Patricia O’Donnell
Our house was filled with the scent of their lives: fading lilacs from a bush which overhung their drive; chickens, clucking in the gravel for bits of corn. The carnal smell of earth overturned, heaved up brown and cool to receive the seeds thrust inside.
And the sounds! They filled our house for days, spilling into the yard. Horses snuffling and stamping thick weeds on a September afternoon. A dog’s repetitive barking, tied for years to a chain on the barn. And the wind, rustling through thick leaves, making slow sweeps over deep grass, tinkling wooden chimes left years ago on a far porch, and forgotten.

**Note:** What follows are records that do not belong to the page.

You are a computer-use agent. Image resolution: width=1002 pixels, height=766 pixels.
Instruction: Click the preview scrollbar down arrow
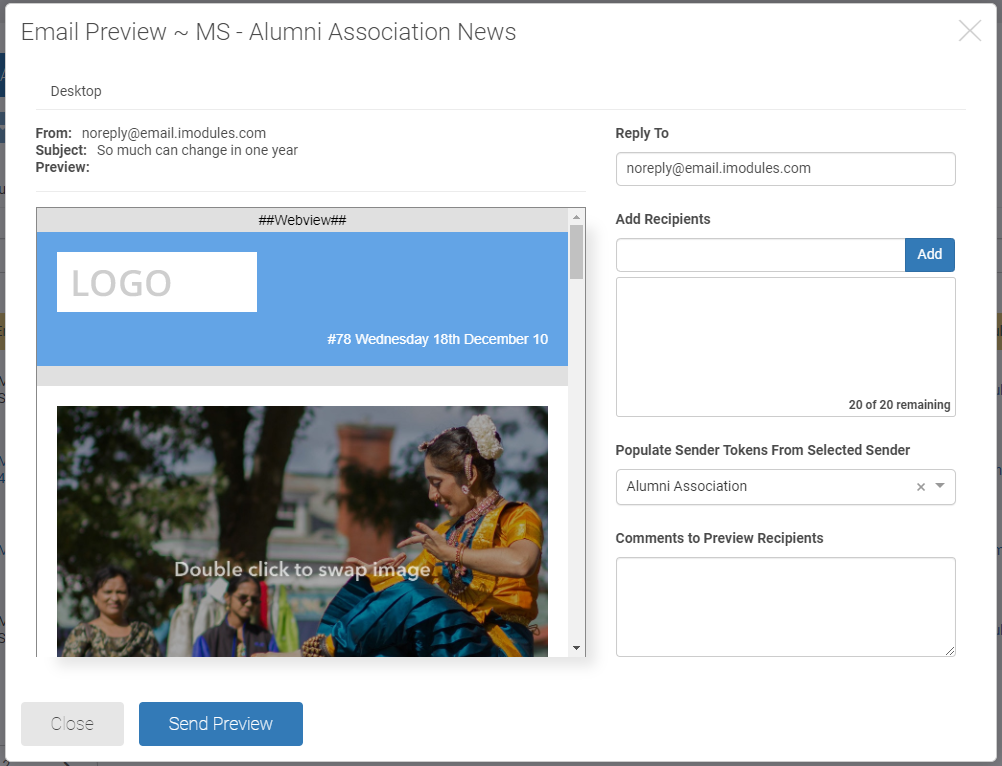[x=576, y=648]
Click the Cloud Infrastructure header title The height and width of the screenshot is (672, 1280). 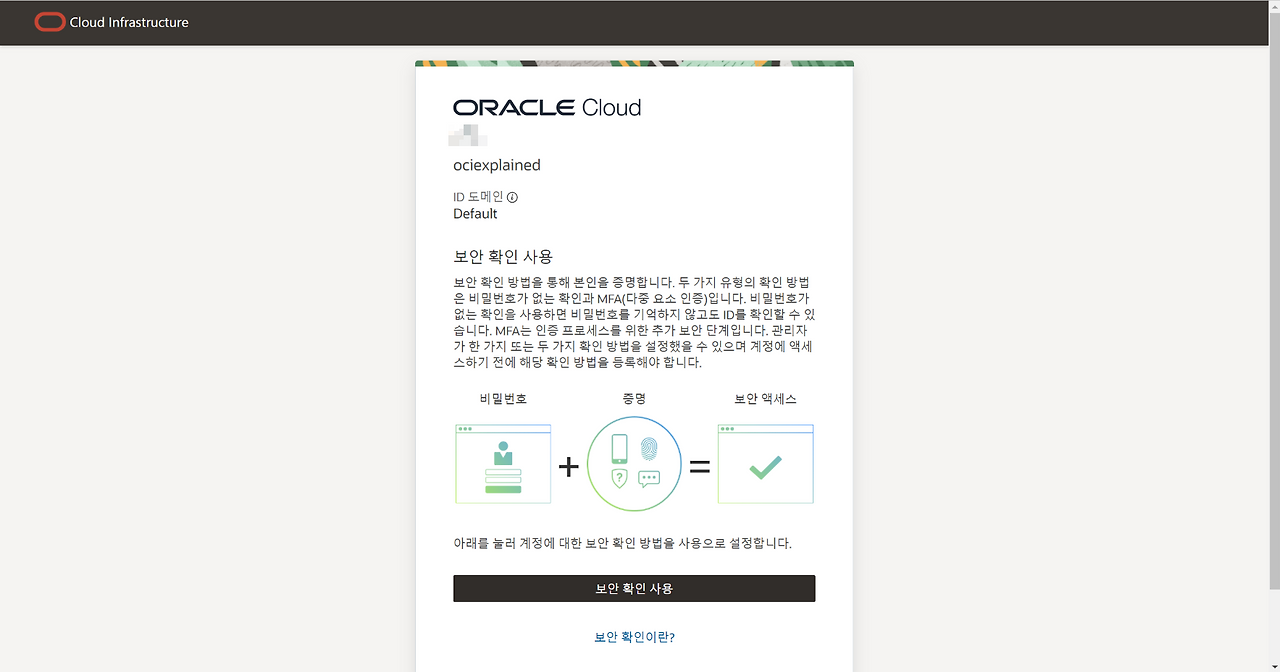click(129, 22)
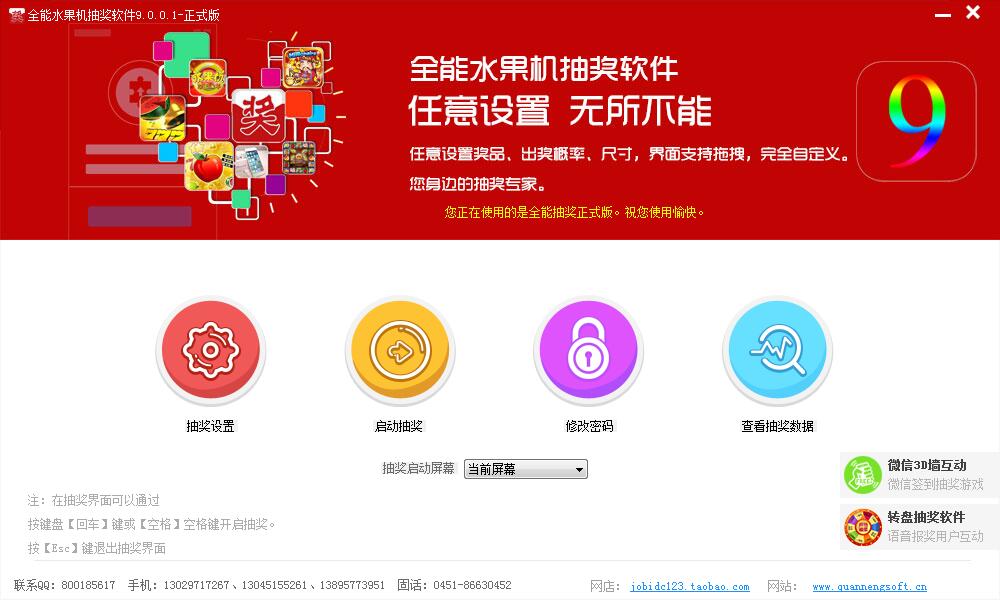Click the 微信签到抽奖游戏 promo text
The height and width of the screenshot is (600, 1000).
pos(936,485)

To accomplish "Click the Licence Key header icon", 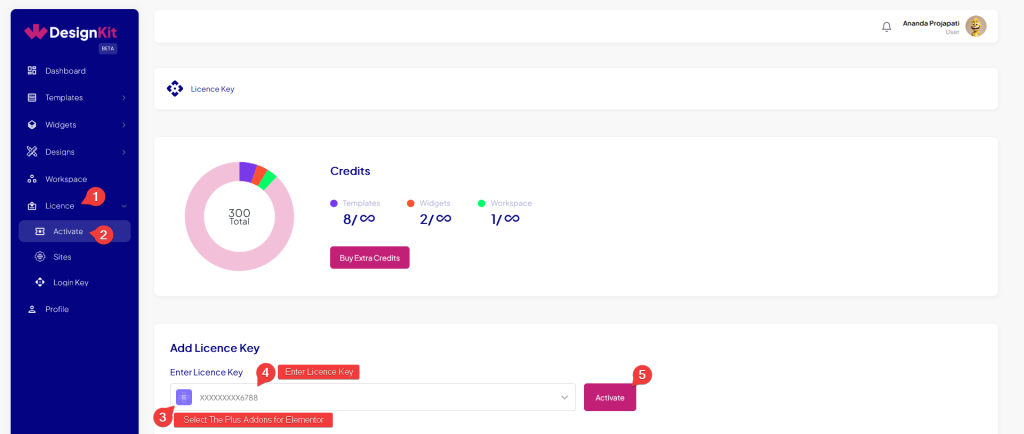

We heard their voices just before dawn. Their rooster crowed—the rooster who passed away years ago, done in by another neighbor’s dog broken loose from his chain. Then we heard the slapping of doors and the murmur of two voices carrying into the night.
They passed from one page to another: they faded as those people who are not oneself do. They broke apart in our vision and became lost, pieces blowing away in that scented wind. Yet still I hear those voices carrying across the field, and I want to shout, my sounds rising into the sky with theirs.
Patricia O'Donnell
Patricia O'Donnell is Professor Emerita of Creative Writing at the University of Maine at Farmington. Her work has appeared in many places, including The New Yorker. Her most recent novel is The Vigilance of Stars. She lives in Wilton, Maine, with her husband. Learn more at patriciaodonnell.weebly.com.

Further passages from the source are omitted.